Conforme o prefeito, o município repassa R$ 550 mil por mês ao hospital, totalizando mais de R$ 6,5 milhões por ano, e os recursos para as obras estão garantidos. “O dinheiro existe, está no caixa, e o que falta agora é o hospital avançar”, afirmou Sgrott. A expectativa da Prefeitura é de que as obras da UTI sejam iniciadas ainda em 2026, com a ampliação da emergência e a implantação da maternidade previstas para 2027.
A maternidade é uma das pautas mais sensíveis para a população de Tijucas. Atualmente, gestantes do município precisam se deslocar para outras cidades da região para o parto. O convênio entre a Prefeitura e o IGAPS, formalizado pelo Termo de Convênio nº 121/2022, também prevê que é vedada a cobrança ao usuário do SUS pelos serviços prestados no hospital.
Crise de atestados expôs sobrecarga na rede
Outro fator que pressionou a gestão a agir foi a escalada no número de atestados médicos entre os servidores públicos. Em 2023, cerca de 400 servidores se afastaram. Em 2024, o número subiu para 600, com 9 mil dias de licença. Em 2025, foram mais de 800 servidores afastados e 16 mil dias de atestado, de um quadro total de cerca de 2 mil funcionários.
A situação levou a Prefeitura a publicar o Decreto nº 2906, que criou uma junta de perícia médica para avaliar os afastamentos. Servidores da saúde chegaram a protestar, vestidos de preto, com cartazes que diziam “a saúde está de luto” e “a ‘farra de atestados’ tem nome: exaustão mental”.

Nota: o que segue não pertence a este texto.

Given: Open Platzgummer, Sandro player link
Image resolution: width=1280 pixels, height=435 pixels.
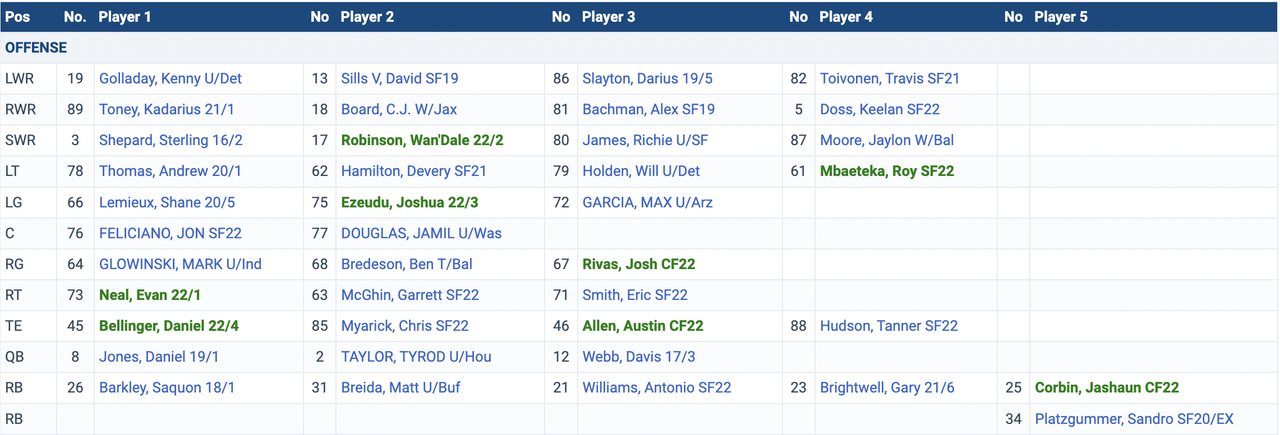Looking at the screenshot, I should coord(1134,419).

Conforme o prefeito, a perícia não é uma perseguição, mas um instrumento de diagnóstico. “Quinze mil atestados me dizem uma coisa: tem muita gente adoecendo. E quando tem muita gente adoecendo, o meu dever como prefeito é entender o porquê”, disse Sgrott. A contratação de mais de 120 profissionais, segundo ele, é uma resposta direta ao problema. “Servidor com equipe completa, com estrutura, com condição de trabalho, adoece menos”, declarou.
O que vem pela frente
A Prefeitura de Tijucas informou que o projeto de ampliação da UBS de Areias já está em andamento e que a estrutura terá recepção maior e consultórios ampliados. A administração municipal também planeja novas unidades de saúde em bairros com maior pressão demográfica.
No Hospital São José, a Prefeitura informou que seguirá acompanhando cada etapa e cobrando avanços do IGAPS. Para 2026, a previsão é o início das obras da UTI. Em 2027, a ampliação da emergência e a implantação da maternidade. A cidade, que em uma década dobrou de tamanho, agora corre para fazer a saúde pública acompanhar o ritmo do crescimento.